(The problem)
Please rewrite the passage from the post below about the books arriving from Paris, starting at the words "I figured it" and ending after "that is something.", and change "apartment" to "flat".

(Article)
I figured it would take three weeks, four weeks, three
months before the book finally arrived. I would be rested from my trip and
eager to see them by the time they showed up.
THE BOOKS ARRIVED YESTERDAY!
I think we must really raise a
glass to the French Postal Service. I have already put 45 volumes of Marx and
Engels on shelves here in my office and when I have recovered some measure of
energy I will figure out what to do with the copies of the books I have
written. By the way, my books tend to be short and rather small and I think all
70 copies, including the various additions of my textbook ABOUT PHILOSOPHY,
will take up about half the space occupied by the Marx and Engels, if that.
With the arrival of the books the reality that we have sold
the apartment washed over me and I felt very sad. We will not always have
Paris, but we had it for 17 years and that is something.
8 comments:
Glad you are back Professor.
I believe the beginning of summer is supposed to be somewhat busy, fall is supposed to heat up, winter is a nightmare, and just about now very slow. But I don't know if France has the same postal service timing as the USA. They're european so I am assuming they do.
In December the French postal service probably gets busy, just as the U.S. one does. But the current U.S. postmaster general has been making moves that can delay and have delayed delivery in some cases, and I doubt anything comparable is going on w the French postal service, though I know little about it. I assume it's a state-run agency, unlike USPS, which is some kind of public/private hybrid, expected to finance its own operations through its sales.
My comical experience on our first visit to France back in 1994 was not quite as labor intensive. Before my wife and I left our home to travel to Paris, we had a burglar alarm system installed in our house. As a complimentary gift for the installation, the burglar alarm company gave us a personal alarm device, which. upon being activate, emitted a loud, screeching noise which was supposed to scare off any mugger/assailant. So, I thought it would be a good idea to bring it with us on our trip to Paris. After a wonderful 10 days in France, full of splendid tours of French museums, cathedrals and a moving trip to Normandy and the Normandy cemetery, I packed the alarm in our luggage and headed off to the d’Orcy airport. As we were proceeding through security with our luggage, the jiggling set off the alarm, which could be heard screeching throughout the airport. My wife and I were immediately surrounded by a score of gendarmes, weapons drawn. Utterly humiliated, I apologized profusely and begged for forgiveness, as I tore open our luggage searching for the alarm, grabbed it, threw it on the ground and began stomping on it until it died with a solemn beep. The gendarmes were very accommodating, and we made our flight back to the U.S. on time.

(Dataset)
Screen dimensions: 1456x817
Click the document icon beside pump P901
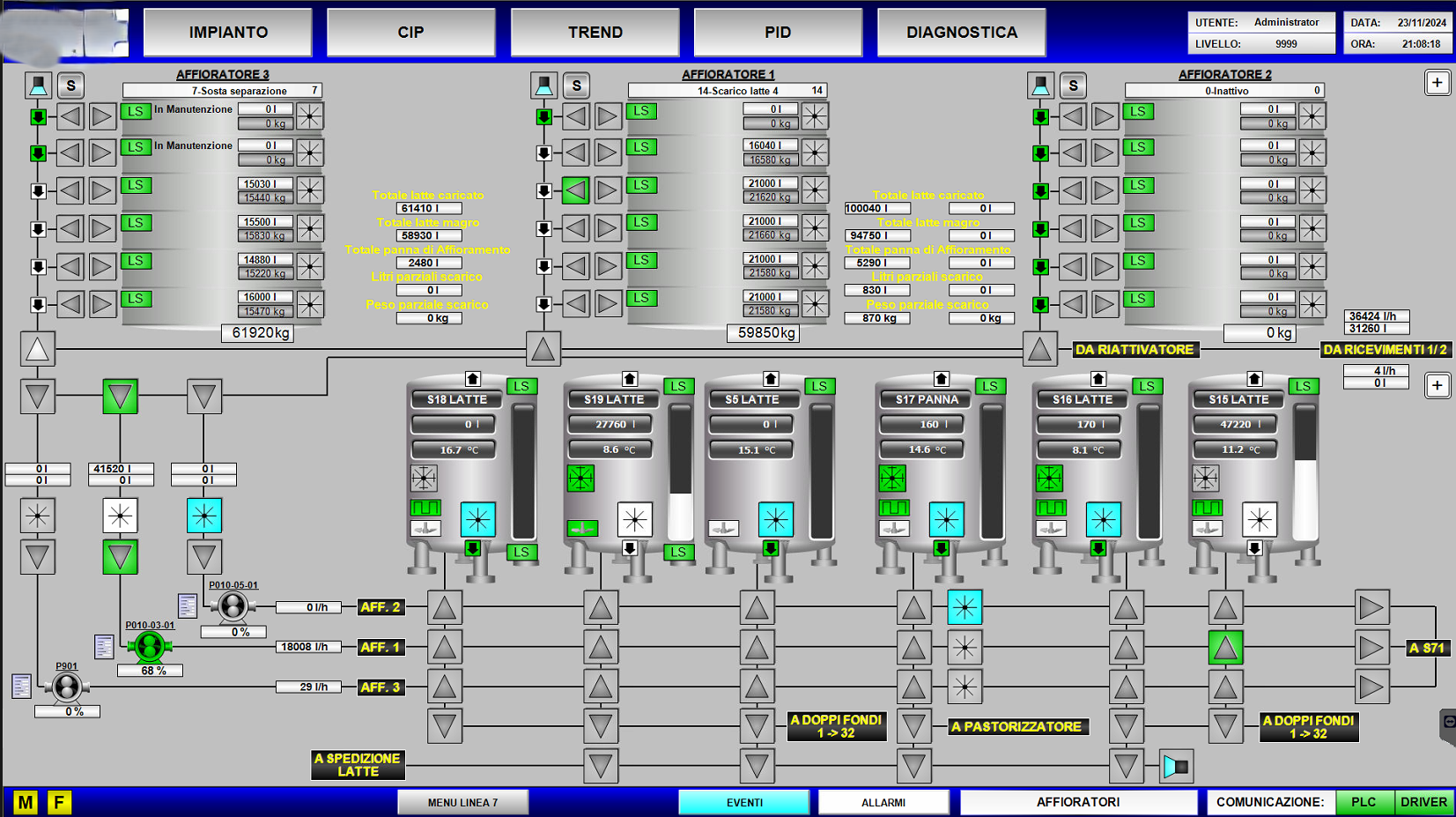(x=22, y=686)
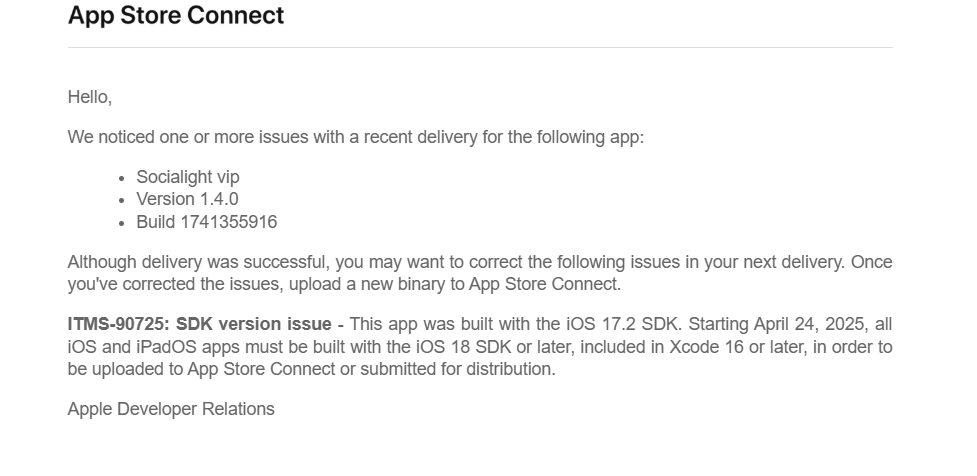Viewport: 977px width, 476px height.
Task: Click the April 24, 2025 date
Action: pos(809,325)
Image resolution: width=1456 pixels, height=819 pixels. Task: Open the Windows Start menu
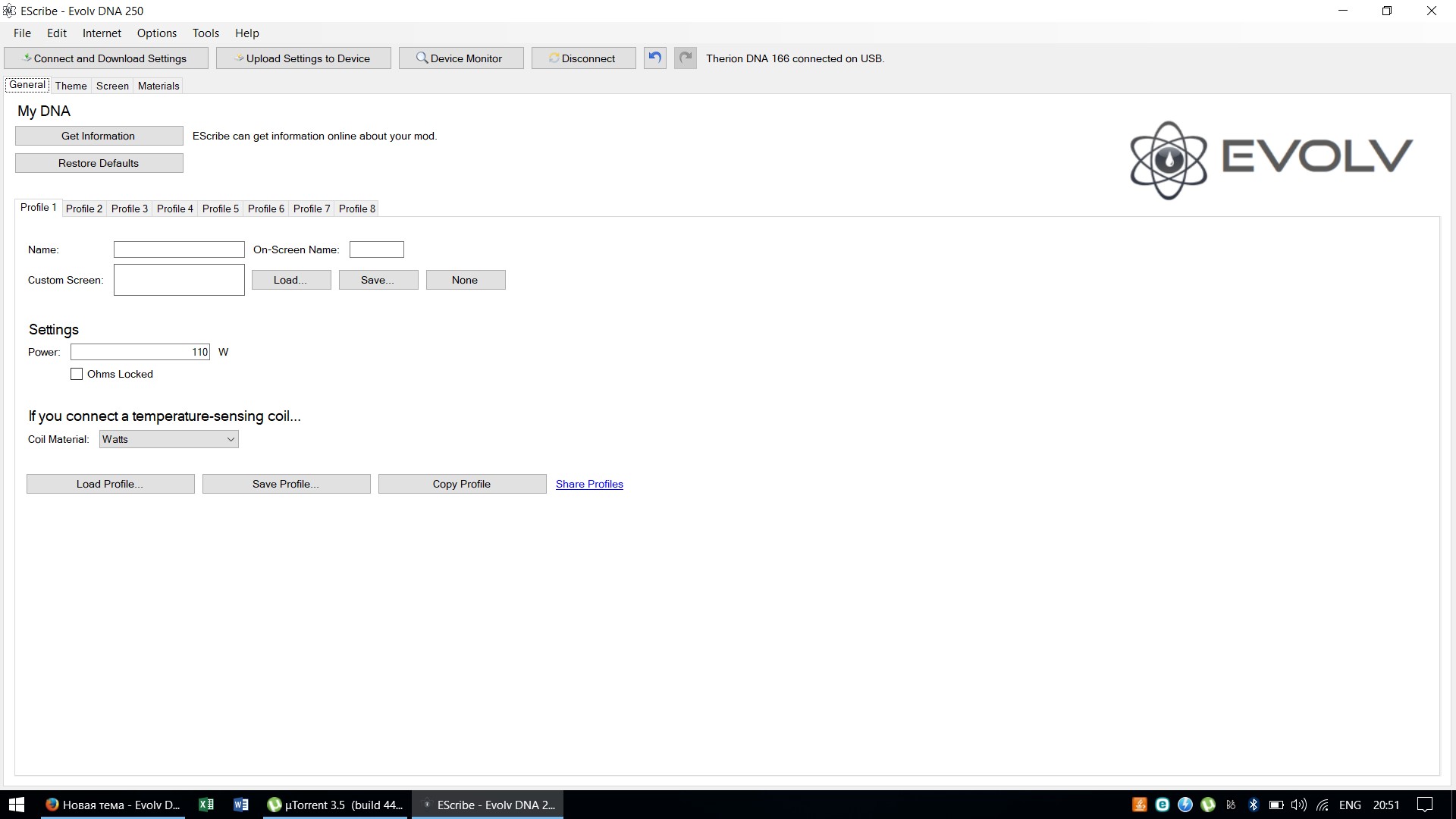(x=16, y=805)
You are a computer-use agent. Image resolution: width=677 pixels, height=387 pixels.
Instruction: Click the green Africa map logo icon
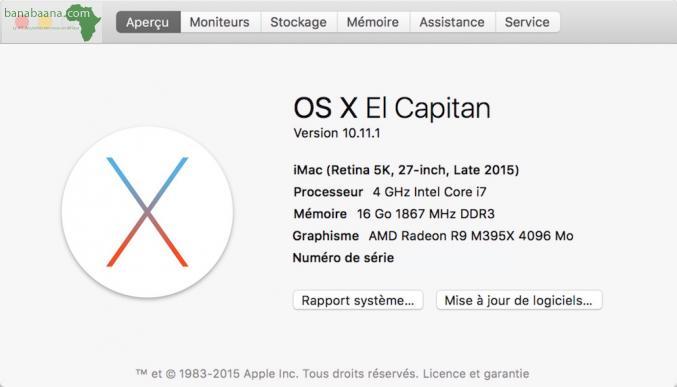pos(85,22)
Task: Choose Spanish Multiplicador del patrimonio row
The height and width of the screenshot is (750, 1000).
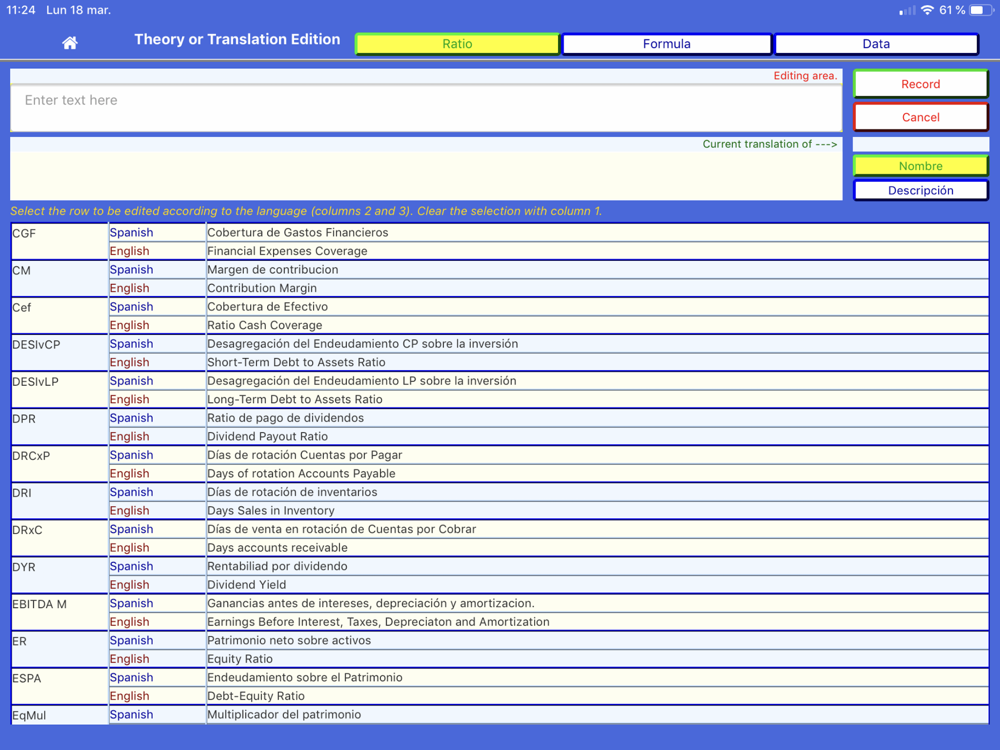Action: pyautogui.click(x=548, y=714)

(Result of this exercise)
I figured it would take three weeks, four weeks, three
months before the book finally arrived. I would be rested from my trip and
eager to see them by the time they showed up.
THE BOOKS ARRIVED YESTERDAY!
I think we must really raise a
glass to the French Postal Service. I have already put 45 volumes of Marx and
Engels on shelves here in my office and when I have recovered some measure of
energy I will figure out what to do with the copies of the books I have
written. By the way, my books tend to be short and rather small and I think all
70 copies, including the various additions of my textbook ABOUT PHILOSOPHY,
will take up about half the space occupied by the Marx and Engels, if that.
With the arrival of the books the reality that we have sold
the flat washed over me and I felt very sad. We will not always have
Paris, but we had it for 17 years and that is something.